Damage from sewer backup is also a growing issue for insurers. They are facing both an increased likelihood of flooding caused by flash rain, which has been linked to climate change, and higher repair costs, partly because finished basements have become more common.

Home insurers are also struggling with a lack of up-to-date information about where flooding is likely to happen, although the government is working on updating Canada’s flood-risk maps, de Pruis said.

Severe flooding is also happening with increasing regularity, a problem for insurance, which is meant to cover events that are “infrequent and unforeseeable,” de Pruis said.

Fire, by contrast, is a familiar hazard to the home insurance industry, which traces its origins to the Great Fire of London in 1666, which nearly destroyed the city. Coverage for fire damage, including from wildfire, is standard in any home insurance policy.

Extensive losses from fires, on the other hand, have remained relatively rare in both Canada and Australia so far.

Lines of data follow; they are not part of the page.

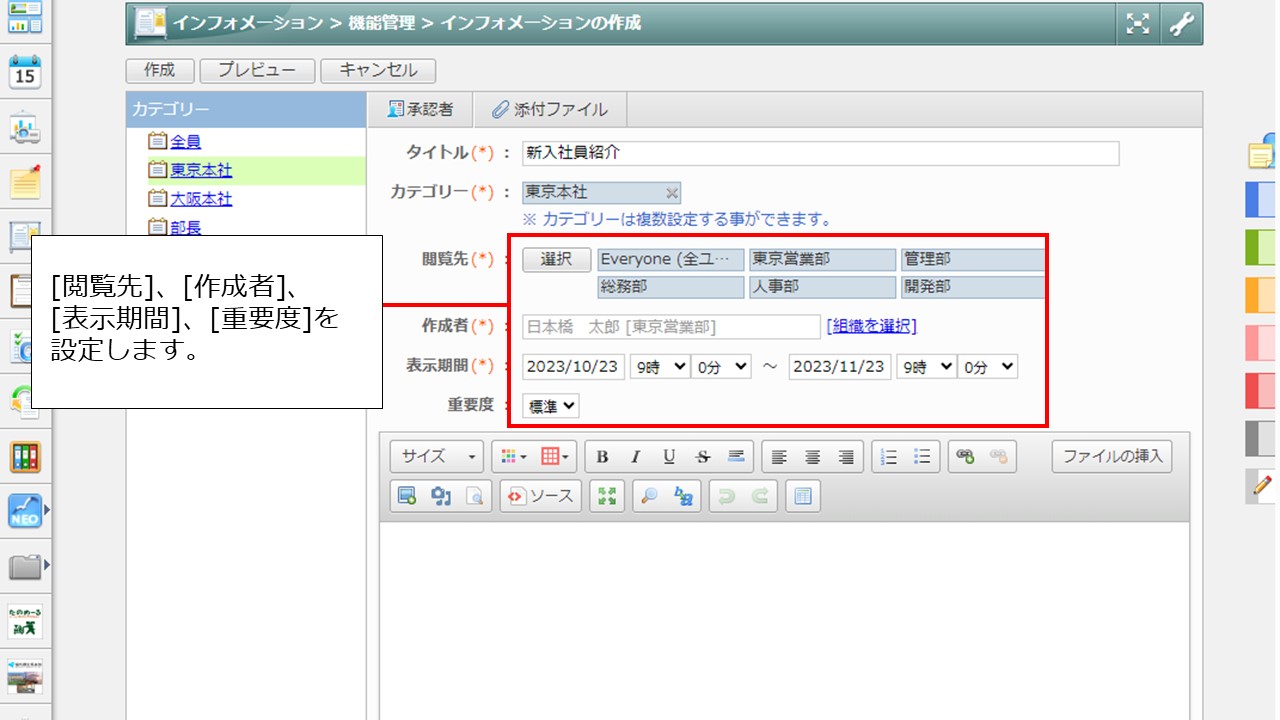The height and width of the screenshot is (720, 1280).
Task: Click the 組織を選択 link
Action: point(871,326)
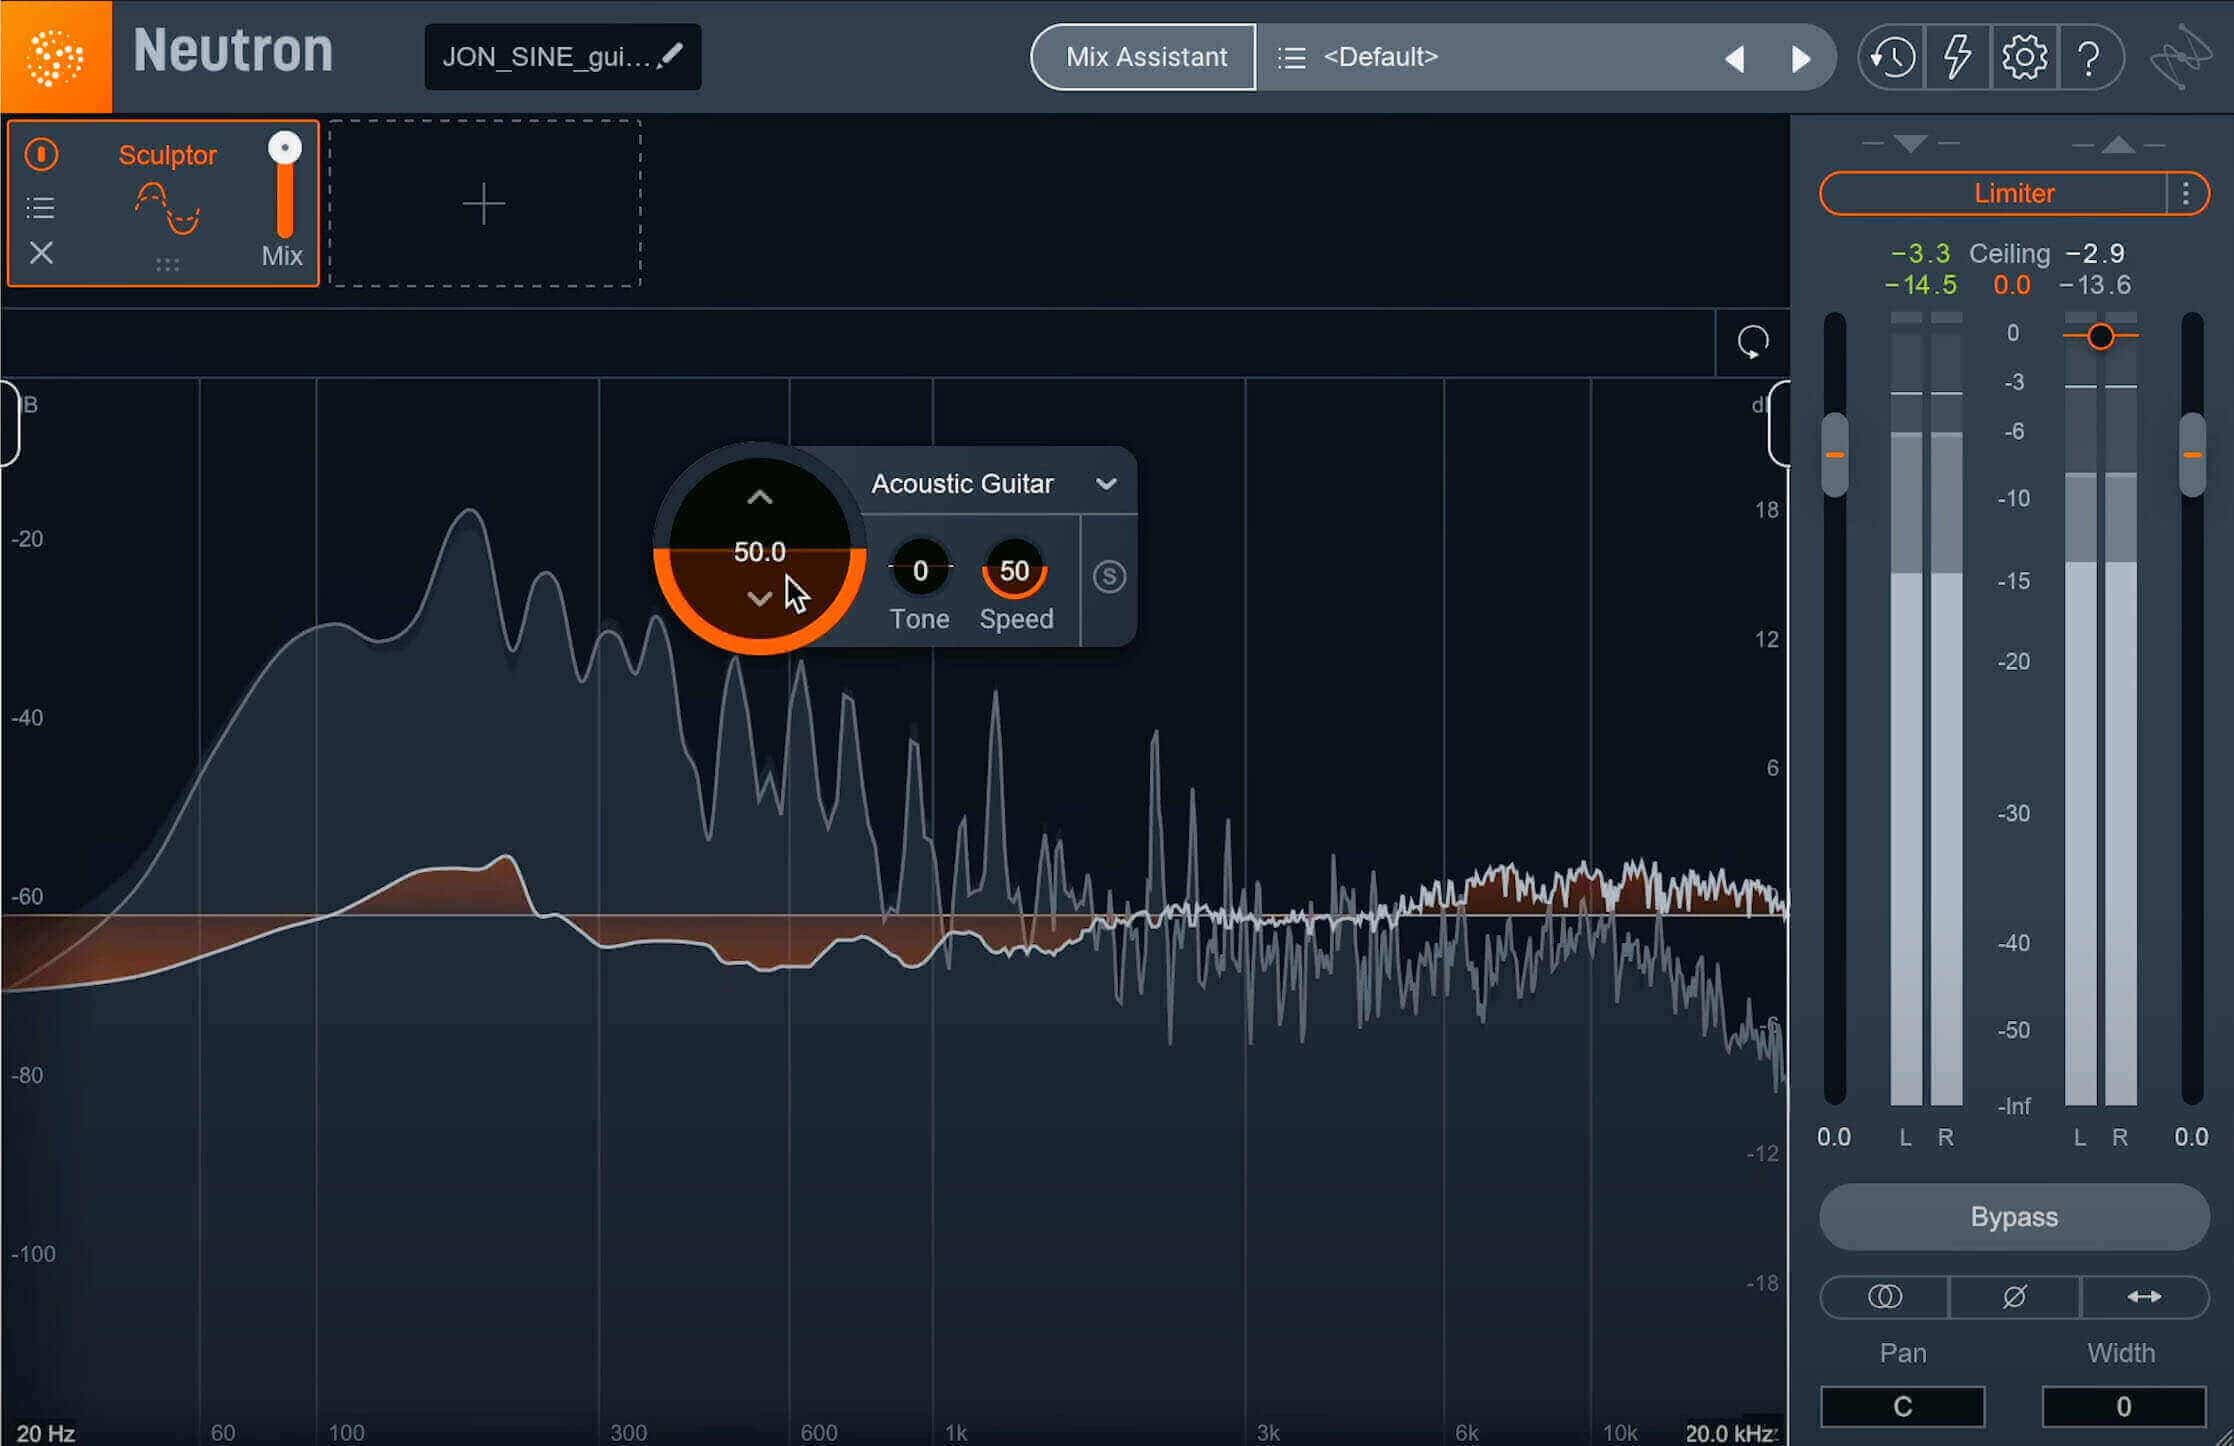This screenshot has width=2234, height=1446.
Task: Reset the spectrum display
Action: [x=1752, y=342]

In Australia, for example, it usually takes several years after a bushfire for vegetation to grow back to a point where there is fuel for another fire, Mallon said.

In Canada, even the Fort McMurray fire of 2016, the most expensive event for insurers in modern Canadian history, did not shake the industry.

Canada’s domestic insurance companies had their own insurance to fall back on, something known as re-insurance, according to de Pruis. And the $3.7 billion in insured damages claimed by the Alberta blaze remain a relatively small price tag for the trillion-dollar giants of the global reinsurance market, which have seen natural disasters billed at tens of billions of dollars in other parts of the world, de Pruis said.

And for now, de Pruis added, there is just not enough information to predict the future of wildfires in Canada.

But experts warn climate change is helping make wildfires worse.